* _Text passage_
= = = = =

The participants at this high-profile event included a virtual who's who of the environmental world -- Klaus Topfer, executive director, United Nations Environment Programme (UNEP), Mohamed T El-Ashry, chief executive officer and chairman, Global Environment Facility, James Gustave Speth, former administrator, UNDP, Nitin Desai, under-secretary general, Economic and Social Affairs, United Nations, Robert S McNamara, former president, World Bank. The event which was inaugurated by President K R Narayanan was also attended by some Nobel laureates and political personalities like Hashimoto, former prime minister of Japan, Ola Ullsten, former prime minister of Sweden and India's former prime minister I K Gujral.

The main theme paper for the conference, `Environmental Security, Stable Social Order and Culture' was presented by El-Ashry. In a very interesting, instructive and insightful paper he defined environmental security as "the state of dynamic equilibrium between the appetite of mankind and resources of nature". But environmental security is not a construct any single community or country can assure for itself by itself. It depends "on millions of actions and interactions in hundreds of thousands of jurisdictions no single authority can single-handedly control". These are environmental forces that transcend borders and oceans to threaten the health and welfare of people thousands of miles apart. Winds that carry acid rain do not respect political boundaries. Pollution that the Danube and the Dnieper carry into the Black Sea affects fishing and recreation on the coastline of six nations. And the greenhouse gases that rise from the United States or Brazil or China or India affect more than their country or region of origin. They are changing the climate of the entire globe.

Brief shifts in weather patterns have caused enormous disruption in Sudan, in Somalia, in Ethiopia and across the Sahel in Sub-Saharan Africa. The severe drought in the 1980s coupled with unsound environmental practices, turned millions of subsistence farmers and herders into refugees. It overturned civil order. "It is possible that these were purely vagaries of nature. But a much broader phenomenon, the global climate change now underway, is almost certainly a product of human activity. And its powers of disruption are all too easy to imagine. The melting of 40 per cent of Arctic ice in the 20th century and the projection of a further rise in sea levels during the 21st century, for instance, could translate into the inundation of 17 per cent of the territory of Bangladesh and the homelessness of some 10 million people there. It was only a quarter-century ago that civil war sent another 10 million refugees from Bangladesh into India. Where will the flood of victims of the future find refuge?" asked El-Ashry.

= = = = =

* _Data supplied_

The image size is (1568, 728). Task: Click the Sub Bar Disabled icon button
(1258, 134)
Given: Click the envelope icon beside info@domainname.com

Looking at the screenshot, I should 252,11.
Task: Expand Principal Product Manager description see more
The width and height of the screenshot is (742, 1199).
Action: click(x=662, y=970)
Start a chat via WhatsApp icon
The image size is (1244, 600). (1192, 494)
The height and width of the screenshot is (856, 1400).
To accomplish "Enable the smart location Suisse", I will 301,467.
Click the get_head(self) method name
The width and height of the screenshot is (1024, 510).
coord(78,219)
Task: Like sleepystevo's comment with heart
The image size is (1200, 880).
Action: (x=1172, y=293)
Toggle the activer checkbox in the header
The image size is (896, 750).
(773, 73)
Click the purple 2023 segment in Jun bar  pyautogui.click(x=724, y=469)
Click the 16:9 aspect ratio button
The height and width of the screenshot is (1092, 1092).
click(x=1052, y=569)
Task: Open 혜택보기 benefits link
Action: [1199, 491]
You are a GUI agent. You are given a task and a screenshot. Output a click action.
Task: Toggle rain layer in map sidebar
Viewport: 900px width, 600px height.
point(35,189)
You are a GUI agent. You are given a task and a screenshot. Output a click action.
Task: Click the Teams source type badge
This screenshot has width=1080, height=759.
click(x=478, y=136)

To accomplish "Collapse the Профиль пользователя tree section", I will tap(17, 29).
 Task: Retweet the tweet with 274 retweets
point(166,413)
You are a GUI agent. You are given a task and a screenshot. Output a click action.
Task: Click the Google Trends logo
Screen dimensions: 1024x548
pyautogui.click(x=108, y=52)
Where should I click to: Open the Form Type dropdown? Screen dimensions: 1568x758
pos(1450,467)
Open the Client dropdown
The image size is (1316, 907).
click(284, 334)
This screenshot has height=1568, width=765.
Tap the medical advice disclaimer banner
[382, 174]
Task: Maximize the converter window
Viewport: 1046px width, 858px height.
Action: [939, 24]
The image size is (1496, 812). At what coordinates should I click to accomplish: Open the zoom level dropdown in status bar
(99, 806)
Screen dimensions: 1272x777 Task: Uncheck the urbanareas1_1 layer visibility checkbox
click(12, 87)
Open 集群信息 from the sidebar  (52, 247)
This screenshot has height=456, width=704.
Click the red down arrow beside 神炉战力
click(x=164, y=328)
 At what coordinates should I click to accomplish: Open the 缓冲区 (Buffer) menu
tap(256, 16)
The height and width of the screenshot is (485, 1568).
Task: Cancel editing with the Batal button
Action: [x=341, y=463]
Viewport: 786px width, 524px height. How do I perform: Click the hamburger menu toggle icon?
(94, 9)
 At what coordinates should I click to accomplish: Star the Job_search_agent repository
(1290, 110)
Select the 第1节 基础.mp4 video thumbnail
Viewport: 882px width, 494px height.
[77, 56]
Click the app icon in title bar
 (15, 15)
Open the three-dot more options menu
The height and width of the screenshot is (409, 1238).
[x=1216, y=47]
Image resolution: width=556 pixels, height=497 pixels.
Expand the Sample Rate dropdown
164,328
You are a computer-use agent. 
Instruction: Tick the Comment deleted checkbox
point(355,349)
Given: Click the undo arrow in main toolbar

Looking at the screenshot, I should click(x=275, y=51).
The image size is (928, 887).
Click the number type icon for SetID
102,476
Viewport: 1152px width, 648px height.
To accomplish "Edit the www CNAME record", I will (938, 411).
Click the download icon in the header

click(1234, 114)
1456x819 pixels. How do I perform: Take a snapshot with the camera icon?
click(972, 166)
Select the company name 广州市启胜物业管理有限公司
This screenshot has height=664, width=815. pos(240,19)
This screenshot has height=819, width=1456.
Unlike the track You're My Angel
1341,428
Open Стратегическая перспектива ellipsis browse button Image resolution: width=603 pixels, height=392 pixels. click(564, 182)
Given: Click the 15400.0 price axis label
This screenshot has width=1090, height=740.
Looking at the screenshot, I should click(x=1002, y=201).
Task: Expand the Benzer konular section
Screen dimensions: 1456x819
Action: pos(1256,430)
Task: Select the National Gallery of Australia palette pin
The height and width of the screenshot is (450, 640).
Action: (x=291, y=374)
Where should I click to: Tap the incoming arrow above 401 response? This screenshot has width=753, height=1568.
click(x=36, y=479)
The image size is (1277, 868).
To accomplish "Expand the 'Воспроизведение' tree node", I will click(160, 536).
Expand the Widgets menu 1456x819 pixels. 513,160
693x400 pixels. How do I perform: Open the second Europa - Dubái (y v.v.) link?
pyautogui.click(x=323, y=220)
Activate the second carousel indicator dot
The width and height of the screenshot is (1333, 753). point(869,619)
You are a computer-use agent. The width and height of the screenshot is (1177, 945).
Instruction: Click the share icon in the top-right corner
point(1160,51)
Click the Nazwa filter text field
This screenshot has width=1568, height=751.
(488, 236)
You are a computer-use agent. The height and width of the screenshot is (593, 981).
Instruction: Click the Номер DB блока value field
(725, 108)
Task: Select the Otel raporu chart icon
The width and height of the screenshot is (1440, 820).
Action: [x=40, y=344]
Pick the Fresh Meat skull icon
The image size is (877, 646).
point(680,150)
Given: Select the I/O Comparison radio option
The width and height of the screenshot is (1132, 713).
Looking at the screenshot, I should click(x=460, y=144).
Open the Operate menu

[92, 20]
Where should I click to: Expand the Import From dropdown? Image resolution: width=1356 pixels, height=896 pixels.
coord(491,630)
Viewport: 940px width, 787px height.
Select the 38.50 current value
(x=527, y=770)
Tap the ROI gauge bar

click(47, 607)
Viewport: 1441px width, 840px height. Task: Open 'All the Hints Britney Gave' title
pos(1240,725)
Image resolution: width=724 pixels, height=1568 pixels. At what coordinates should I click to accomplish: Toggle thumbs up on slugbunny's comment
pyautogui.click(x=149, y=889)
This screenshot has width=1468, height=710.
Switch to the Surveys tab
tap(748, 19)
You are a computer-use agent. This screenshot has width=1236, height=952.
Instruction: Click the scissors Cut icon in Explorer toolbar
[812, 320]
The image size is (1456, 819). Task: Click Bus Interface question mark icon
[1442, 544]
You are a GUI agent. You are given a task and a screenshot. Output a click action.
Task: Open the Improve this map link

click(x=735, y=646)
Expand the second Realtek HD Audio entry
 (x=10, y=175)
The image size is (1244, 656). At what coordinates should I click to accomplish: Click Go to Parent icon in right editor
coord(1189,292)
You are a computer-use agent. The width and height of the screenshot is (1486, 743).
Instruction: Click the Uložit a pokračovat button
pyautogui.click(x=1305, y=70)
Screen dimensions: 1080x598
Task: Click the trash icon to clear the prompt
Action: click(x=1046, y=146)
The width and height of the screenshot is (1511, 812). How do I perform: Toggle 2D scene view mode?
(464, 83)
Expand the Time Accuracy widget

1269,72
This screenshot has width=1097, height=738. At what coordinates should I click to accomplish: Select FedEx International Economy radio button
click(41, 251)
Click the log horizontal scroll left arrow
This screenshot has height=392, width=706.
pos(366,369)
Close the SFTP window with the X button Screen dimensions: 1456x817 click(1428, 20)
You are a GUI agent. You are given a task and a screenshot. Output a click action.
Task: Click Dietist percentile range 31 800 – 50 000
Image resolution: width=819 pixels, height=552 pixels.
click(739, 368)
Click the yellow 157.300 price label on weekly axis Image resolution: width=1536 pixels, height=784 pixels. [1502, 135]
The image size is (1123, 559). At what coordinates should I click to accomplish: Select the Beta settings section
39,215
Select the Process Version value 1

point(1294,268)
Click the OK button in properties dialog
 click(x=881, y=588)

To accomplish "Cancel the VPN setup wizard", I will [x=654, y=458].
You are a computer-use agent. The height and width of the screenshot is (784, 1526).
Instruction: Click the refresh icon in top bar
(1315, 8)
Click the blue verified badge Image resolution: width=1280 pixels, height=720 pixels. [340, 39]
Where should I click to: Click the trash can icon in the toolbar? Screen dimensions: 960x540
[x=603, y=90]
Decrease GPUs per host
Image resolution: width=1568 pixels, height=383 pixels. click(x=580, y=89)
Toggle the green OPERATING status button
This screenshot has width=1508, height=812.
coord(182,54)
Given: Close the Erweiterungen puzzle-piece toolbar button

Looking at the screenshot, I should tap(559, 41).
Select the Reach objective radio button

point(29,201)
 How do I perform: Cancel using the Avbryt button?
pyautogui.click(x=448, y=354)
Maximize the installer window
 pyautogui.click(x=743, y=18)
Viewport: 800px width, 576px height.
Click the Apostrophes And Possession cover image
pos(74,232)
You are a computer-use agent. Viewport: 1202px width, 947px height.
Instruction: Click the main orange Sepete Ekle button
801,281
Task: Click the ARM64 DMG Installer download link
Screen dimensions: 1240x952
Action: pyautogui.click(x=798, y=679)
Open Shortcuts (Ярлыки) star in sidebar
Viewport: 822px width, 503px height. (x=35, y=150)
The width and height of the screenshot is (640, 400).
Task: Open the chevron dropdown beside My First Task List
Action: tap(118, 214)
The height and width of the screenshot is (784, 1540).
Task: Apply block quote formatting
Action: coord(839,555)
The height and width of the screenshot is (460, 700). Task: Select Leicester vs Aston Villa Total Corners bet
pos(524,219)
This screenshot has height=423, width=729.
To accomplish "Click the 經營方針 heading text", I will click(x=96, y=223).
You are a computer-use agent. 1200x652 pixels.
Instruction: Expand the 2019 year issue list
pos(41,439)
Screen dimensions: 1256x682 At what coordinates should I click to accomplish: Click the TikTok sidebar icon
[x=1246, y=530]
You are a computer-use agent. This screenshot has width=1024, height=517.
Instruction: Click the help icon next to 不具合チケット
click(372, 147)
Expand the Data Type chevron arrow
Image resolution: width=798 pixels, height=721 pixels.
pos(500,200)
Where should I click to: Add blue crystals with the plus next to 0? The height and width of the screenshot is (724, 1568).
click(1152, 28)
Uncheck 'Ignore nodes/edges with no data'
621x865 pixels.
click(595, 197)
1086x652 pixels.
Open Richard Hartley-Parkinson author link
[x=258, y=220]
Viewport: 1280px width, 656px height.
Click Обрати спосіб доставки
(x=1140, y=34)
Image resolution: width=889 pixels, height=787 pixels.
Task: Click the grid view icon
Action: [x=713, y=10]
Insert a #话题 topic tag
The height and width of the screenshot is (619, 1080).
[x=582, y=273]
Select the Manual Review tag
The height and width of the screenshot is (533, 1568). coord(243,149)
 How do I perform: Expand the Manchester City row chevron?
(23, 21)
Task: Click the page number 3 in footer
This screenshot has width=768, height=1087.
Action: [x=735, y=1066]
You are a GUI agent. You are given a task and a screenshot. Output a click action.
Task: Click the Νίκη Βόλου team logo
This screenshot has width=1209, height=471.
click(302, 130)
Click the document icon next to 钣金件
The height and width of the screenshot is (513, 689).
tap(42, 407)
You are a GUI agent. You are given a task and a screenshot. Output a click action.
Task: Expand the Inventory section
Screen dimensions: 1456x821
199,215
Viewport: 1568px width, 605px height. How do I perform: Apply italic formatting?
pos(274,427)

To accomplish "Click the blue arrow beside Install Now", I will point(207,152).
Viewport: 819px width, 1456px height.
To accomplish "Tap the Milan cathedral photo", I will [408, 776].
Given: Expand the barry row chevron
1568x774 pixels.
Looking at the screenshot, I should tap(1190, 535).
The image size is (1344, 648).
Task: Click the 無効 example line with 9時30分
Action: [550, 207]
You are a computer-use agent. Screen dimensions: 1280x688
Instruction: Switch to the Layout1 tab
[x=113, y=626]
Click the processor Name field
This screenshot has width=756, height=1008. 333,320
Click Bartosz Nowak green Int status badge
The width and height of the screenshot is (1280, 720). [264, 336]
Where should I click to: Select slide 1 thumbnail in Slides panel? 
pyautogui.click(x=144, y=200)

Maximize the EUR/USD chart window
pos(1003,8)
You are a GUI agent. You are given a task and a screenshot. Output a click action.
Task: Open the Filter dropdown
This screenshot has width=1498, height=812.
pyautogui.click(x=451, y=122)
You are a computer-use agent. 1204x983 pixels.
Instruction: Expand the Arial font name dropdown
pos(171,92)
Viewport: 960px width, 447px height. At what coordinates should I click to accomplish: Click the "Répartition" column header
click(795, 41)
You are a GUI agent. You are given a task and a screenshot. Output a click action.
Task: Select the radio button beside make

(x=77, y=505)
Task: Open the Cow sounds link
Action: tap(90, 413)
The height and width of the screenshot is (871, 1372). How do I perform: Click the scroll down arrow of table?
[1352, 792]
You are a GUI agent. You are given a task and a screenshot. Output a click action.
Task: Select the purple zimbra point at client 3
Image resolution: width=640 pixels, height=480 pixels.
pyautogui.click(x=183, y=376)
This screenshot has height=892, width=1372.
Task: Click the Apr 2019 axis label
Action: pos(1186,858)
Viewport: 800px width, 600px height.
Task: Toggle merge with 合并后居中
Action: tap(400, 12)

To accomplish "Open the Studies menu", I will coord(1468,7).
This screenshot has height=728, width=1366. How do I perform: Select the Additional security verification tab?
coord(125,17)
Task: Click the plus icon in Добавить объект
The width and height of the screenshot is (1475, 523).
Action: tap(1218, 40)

= = = = =

* _Problem to work on_
List every person the environmental security passage names as a former prime minister, along with the country given for each. Work from the passage alone, not the data.

* _Output of the exercise_
Hashimoto (Japan)
Ola Ullsten (Sweden)
I K Gujral (India)